The Urgency to Strengthen our Digital Resilience
This article was also published in Cinco Días
COVID-19 has tested the digital capacity of societies, economies and governments, and has become a kind of global audit of our digital resilience. Our lives will change dramatically once the crisis is over, and while we still don't know how, we need to accelerate digital transformation in all areas of our lives, both individually and as countries.
The need for digital public services, online civil procedures, efficient connectivity infrastructures and telecommuting-ready personnel with the skills needed for digital world can no longer be circumvented. In recent weeks we have seen national and local governments turn to the development of apps, bots and other technological responses invaluable in mitigating the effects of COVID-19.
In the short term, digital solutions should help ensure the transparency in the purchasing processes of the emergency programs being designed. Let us not forget that corruption and inefficiency in public spending can mean an increase in lethality during the pandemic. There are examples of digital innovations which, combined with open data, not only help maintain integrity in the crisis care process, but also make it more efficient.
Colombia’s government procurement agency Colombia Compra Eficiente (CCE), for example, is implementing a variety of innovations to offer extraordinary procurementregulations. Its Electronic Procurement System allows offering parties to register for contracts, as well as subscribe to pricing agreements for the emergency. The CCE will conduct public tenders and contracts will be awarded digitally. For the duration of the pandemic, public entities may purchase goods through the system’s online store with non-compliance sanctions imposed electronically.
Paraguay’s communication ministry, through the emergency declaration law, has also made available to state entities, in open data format, a portal to access relevant information about emergency expenses. This facilitates collaborative work between control bodies, spending implementers and civil society.
In Europe, Ukraine’s digital public procurement system Dozorro monitors medical procurement and emergency expenses, making it possible to track price differences for COVID-19 testing and verify the price of supplies for hospitals. Faced with an overflowing demand for intensive care respirators, the British government opened a call to other industries, -such as automotive- to develop technological innovations aimed at addressing the emergency. This process was facilitated by the online public procurement system.
These examples show that the current crisis is accelerating the digital transformation of public services. In times of coronavirus, the public administration is being forced to interact with citizens completely over the internet, moving innovation forward. Panama, for example, developed the ROSA (Automatic Health Operational Response), a virtual assistant contacted via WhatsApp that assists people using artificial intelligence algorithms to determine patient characteristics. The application then assesses the patient’s individual situation for escalation to a virtual office where he or she can be evaluated by doctors, who may send an ambulance for physical observation and home care, or refer them to a hospital. Colombia developed CoronApp<>, a symptom reporting application that provides centralized information on government measures, prevention recommendations, health service locations, and healthcare channels.
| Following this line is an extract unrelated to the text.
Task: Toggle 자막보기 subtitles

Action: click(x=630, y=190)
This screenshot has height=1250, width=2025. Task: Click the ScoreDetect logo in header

Digital start-ups also joined the efforts through novel solutions. No government, not even municipal ones, can deal with the current health emergency or its consequences in the medium and long term on its own. In order to manage real-time information, the application City Listener, by OS City allows Latin Americans to find out the needs of citizens, georeference quarantine violations and know the supply status of various materials across health centers.
To improve contagion traceability, application Govtech Singapore’s Trace Together uses encryption technology and Bluetooth from cell phones to detect when a citizen gets together with another. The information is stored for 21 days the speculated possible duration of the virus. To track the infected patients, Taiwan created a 'digital barrier' using large amounts of data and mobile technology to monitor the location of the infection victim and send alert messages when they are outside a particular radius, potentially putting others at risk.
The crisis is hitting cities in particular and we all wonder what life will be like after confinement. There is no doubt that data will become increasingly important. In Latin America, the most urbanized developing region on the planet, the challenge is monumental, especially given the low quality of urban infrastructure, high population density and work informality.
This crisis should serve to rethink state reform, as well as restore its capabilities, strengthen its agility and accelerate its digital transformation using new technologies and data intelligence.